§ **Extracted text**
###

What is schizoaffective disorder?
Schizoaffective disorder is a chronic mental health disorder. The disorder combines symptoms of psychosis (hallucinations and delusions) with symptoms of mood disorders (mania and/or depression). There are two types depending on what types of mood symptoms are present. The two types are: bipolar type or depressive type.
How common is schizoaffective disorder?
It is believed to be present in less than 1 percent of the population. It is less prevalent than schizophrenia or mood disorders. Research suggests that women are slightly more prone to be diagnosed. And men tend to develop the disorder at a younger age. It is usually first diagnosed between ages 16 and 30. The disorder is rarely diagnosed in children.
What are the Causes?
The exact cause of schizoaffective disorder is not known at this time. It has been suggested that it can result from a combination of risk factors. These factors appear to affect brain development both prenatally and during childhood and adolescence. The risk factor includes:
- Birth defects
- Brain chemistry and structure
- Severe Life stressors
- Psychoactive or psychotropic drug use
- Viral infections
Many times schizoaffective disorder may be part of overlapping disorders. Including attention-deficit hyperactivity disorder, anxiety disorders, post-traumatic stress disorder (PTSD). Substance and alcohol abuse can also be prevalent.

###

§ **Study material**
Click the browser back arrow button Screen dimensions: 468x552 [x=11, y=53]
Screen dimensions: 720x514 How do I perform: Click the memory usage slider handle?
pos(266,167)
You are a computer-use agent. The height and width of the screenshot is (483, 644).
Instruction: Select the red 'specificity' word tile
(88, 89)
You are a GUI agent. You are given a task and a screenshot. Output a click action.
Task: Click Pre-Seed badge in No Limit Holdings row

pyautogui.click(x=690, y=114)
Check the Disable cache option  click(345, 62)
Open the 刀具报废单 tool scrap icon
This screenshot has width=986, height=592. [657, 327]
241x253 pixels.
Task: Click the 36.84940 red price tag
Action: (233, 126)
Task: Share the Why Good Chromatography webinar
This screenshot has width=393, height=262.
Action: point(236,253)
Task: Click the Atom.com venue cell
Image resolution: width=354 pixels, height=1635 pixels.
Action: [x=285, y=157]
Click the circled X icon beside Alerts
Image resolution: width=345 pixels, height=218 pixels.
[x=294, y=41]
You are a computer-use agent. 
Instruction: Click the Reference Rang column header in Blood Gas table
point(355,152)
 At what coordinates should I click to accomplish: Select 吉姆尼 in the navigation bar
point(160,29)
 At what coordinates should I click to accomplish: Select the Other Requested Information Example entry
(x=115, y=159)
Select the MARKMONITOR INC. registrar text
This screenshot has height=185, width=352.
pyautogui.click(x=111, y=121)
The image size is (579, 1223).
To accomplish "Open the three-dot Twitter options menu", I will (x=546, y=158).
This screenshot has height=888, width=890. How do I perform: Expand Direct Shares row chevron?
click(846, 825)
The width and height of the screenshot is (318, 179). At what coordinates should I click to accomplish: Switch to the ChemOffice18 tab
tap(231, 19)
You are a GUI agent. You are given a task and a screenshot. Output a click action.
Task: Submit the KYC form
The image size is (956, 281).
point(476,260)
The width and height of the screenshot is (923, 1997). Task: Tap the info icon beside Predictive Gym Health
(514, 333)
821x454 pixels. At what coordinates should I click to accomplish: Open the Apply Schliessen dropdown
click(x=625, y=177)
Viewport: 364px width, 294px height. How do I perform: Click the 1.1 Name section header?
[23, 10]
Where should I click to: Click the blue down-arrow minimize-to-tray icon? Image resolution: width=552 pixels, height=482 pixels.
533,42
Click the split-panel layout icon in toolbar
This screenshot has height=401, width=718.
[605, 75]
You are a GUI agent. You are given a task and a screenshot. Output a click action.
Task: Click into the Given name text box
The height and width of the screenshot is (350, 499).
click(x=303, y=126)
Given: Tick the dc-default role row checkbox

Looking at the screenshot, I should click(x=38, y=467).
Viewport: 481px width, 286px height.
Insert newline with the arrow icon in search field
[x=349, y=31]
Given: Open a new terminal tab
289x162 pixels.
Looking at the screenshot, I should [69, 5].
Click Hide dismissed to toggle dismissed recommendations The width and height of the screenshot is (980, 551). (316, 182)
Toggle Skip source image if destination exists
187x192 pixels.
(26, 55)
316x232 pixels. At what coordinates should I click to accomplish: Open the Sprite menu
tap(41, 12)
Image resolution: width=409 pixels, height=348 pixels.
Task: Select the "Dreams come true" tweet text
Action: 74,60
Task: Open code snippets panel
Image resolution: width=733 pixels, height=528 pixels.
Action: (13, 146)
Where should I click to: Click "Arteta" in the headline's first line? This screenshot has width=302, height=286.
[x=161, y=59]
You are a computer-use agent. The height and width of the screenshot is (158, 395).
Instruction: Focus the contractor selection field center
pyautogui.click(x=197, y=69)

###

§ **Exercise requirements**
1 > In the text on schizoaffective disorder, reproduce the wording from "Schizoaffective disorder is a" up to and including "or depressive type.".
2 > List every risk factor for schizoaffective disorder that the text on this disorder names.
3 > According to the text on schizoaffective disorder, between which ages is the disorder usually first diagnosed?

§ **Responses**
1 >
Schizoaffective disorder is a chronic mental health disorder. The disorder combines symptoms of psychosis (hallucinations and delusions) with symptoms of mood disorders (mania and/or depression). There are two types depending on what types of mood symptoms are present. The two types are: bipolar type or depressive type.

2 >
- Birth defects
- Brain chemistry and structure
- Severe life stressors
- Psychoactive or psychotropic drug use
- Viral infections

3 > It is usually first diagnosed between ages 16 and 30.